_Description of the task_
Arrange the lines of the listing below as a numbered list, skipping any blank lines. Leave the pictures out of your answer.

Records from a pointing dataset

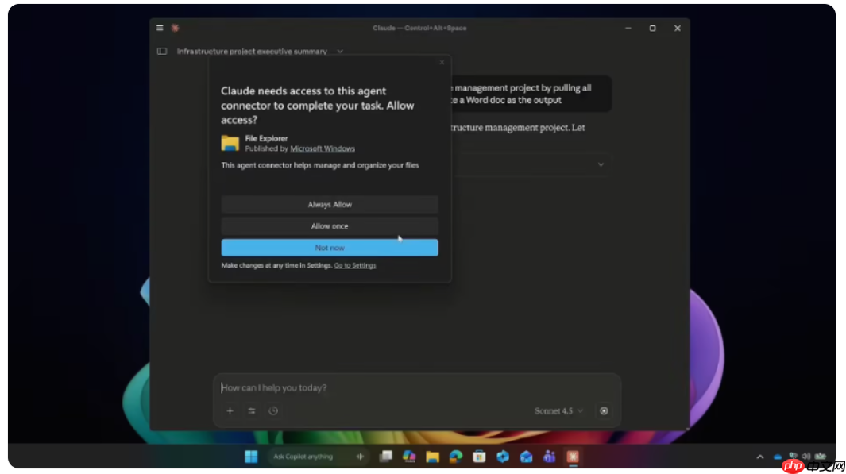Open File Explorer from the taskbar

(x=432, y=457)
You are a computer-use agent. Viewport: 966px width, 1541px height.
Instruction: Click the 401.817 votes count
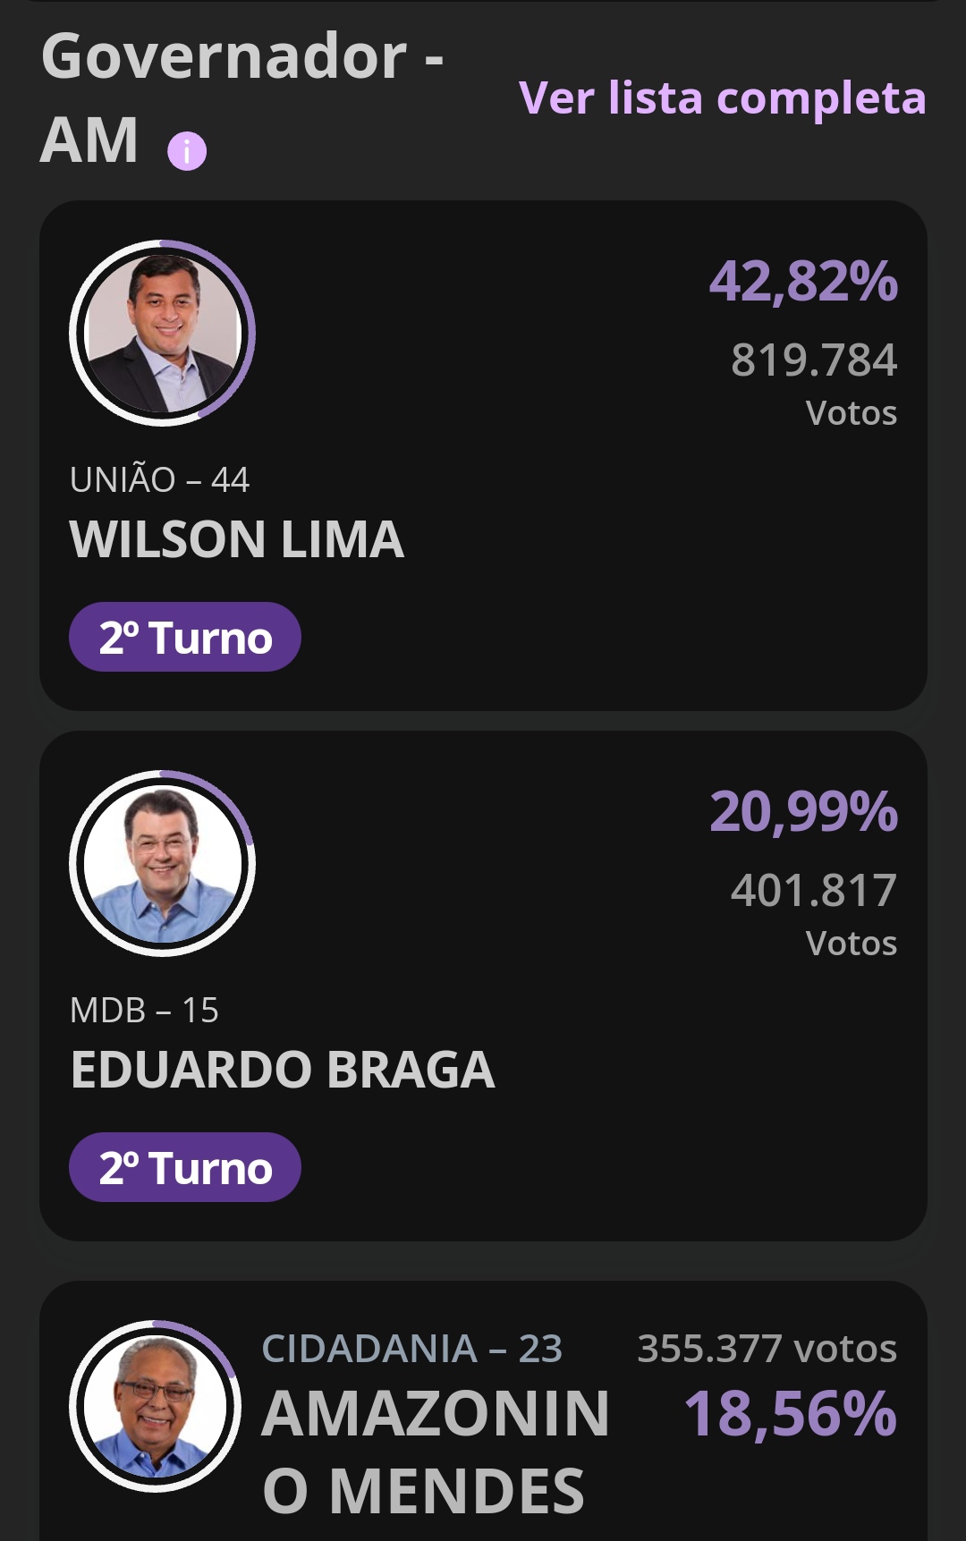click(x=813, y=891)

_Written answer_
1. Open File Explorer from the taskbar
2. (x=432, y=457)
3. You are a computer-use agent. Viewport: 966px width, 1541px height.
4. Instruction: Click the 401.817 votes count
5. click(x=813, y=891)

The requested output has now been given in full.